Copy the material exactly, from the first line up to and including the line that contains "pyautogui.click(x=28, y=242)".

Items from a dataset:
* * * *

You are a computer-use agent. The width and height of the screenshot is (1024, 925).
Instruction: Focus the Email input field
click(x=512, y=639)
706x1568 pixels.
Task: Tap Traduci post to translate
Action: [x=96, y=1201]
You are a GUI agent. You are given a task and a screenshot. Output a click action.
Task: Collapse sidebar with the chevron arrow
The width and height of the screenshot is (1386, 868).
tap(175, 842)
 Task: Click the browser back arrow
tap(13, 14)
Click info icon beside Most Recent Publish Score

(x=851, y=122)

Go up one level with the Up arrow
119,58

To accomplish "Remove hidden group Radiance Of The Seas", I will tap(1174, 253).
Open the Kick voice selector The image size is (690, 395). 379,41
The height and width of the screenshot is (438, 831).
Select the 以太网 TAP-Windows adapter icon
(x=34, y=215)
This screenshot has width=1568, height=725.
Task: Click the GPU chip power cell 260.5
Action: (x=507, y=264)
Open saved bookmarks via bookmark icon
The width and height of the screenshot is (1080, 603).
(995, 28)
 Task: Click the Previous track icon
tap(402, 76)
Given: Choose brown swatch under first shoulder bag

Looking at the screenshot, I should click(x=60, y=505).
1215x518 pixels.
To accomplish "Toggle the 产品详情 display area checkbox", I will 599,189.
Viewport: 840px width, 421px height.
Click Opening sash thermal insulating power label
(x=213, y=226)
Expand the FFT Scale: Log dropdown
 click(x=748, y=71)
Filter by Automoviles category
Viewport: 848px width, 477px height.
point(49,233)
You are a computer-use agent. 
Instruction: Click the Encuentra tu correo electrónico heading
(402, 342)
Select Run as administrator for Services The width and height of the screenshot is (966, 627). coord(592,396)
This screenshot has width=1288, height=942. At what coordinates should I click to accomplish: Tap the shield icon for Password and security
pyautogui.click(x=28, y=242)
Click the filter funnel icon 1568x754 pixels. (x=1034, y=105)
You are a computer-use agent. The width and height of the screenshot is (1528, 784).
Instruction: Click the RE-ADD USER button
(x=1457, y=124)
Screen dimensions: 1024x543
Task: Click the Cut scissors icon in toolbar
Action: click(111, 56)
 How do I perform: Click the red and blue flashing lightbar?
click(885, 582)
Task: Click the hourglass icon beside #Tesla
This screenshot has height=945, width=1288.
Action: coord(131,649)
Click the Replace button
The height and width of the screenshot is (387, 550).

* * * *

# Solution:
You are a computer-use agent. The width and height of the screenshot is (1024, 925).
Instruction: Focus the Email input field
click(x=512, y=639)
706x1568 pixels.
Task: Tap Traduci post to translate
Action: [x=96, y=1201]
You are a GUI agent. You are given a task and a screenshot. Output a click action.
Task: Collapse sidebar with the chevron arrow
The width and height of the screenshot is (1386, 868).
tap(175, 842)
 Task: Click the browser back arrow
tap(13, 14)
Click info icon beside Most Recent Publish Score

(x=851, y=122)

Go up one level with the Up arrow
119,58

To accomplish "Remove hidden group Radiance Of The Seas", I will tap(1174, 253).
Open the Kick voice selector The image size is (690, 395). 379,41
The height and width of the screenshot is (438, 831).
Select the 以太网 TAP-Windows adapter icon
(x=34, y=215)
This screenshot has width=1568, height=725.
Task: Click the GPU chip power cell 260.5
Action: (x=507, y=264)
Open saved bookmarks via bookmark icon
The width and height of the screenshot is (1080, 603).
(995, 28)
 Task: Click the Previous track icon
tap(402, 76)
Given: Choose brown swatch under first shoulder bag

Looking at the screenshot, I should click(x=60, y=505).
1215x518 pixels.
To accomplish "Toggle the 产品详情 display area checkbox", I will 599,189.
Viewport: 840px width, 421px height.
Click Opening sash thermal insulating power label
(x=213, y=226)
Expand the FFT Scale: Log dropdown
 click(x=748, y=71)
Filter by Automoviles category
Viewport: 848px width, 477px height.
point(49,233)
You are a computer-use agent. 
Instruction: Click the Encuentra tu correo electrónico heading
(402, 342)
Select Run as administrator for Services The width and height of the screenshot is (966, 627). coord(592,396)
This screenshot has width=1288, height=942. At what coordinates should I click to accomplish: Tap the shield icon for Password and security
pyautogui.click(x=28, y=242)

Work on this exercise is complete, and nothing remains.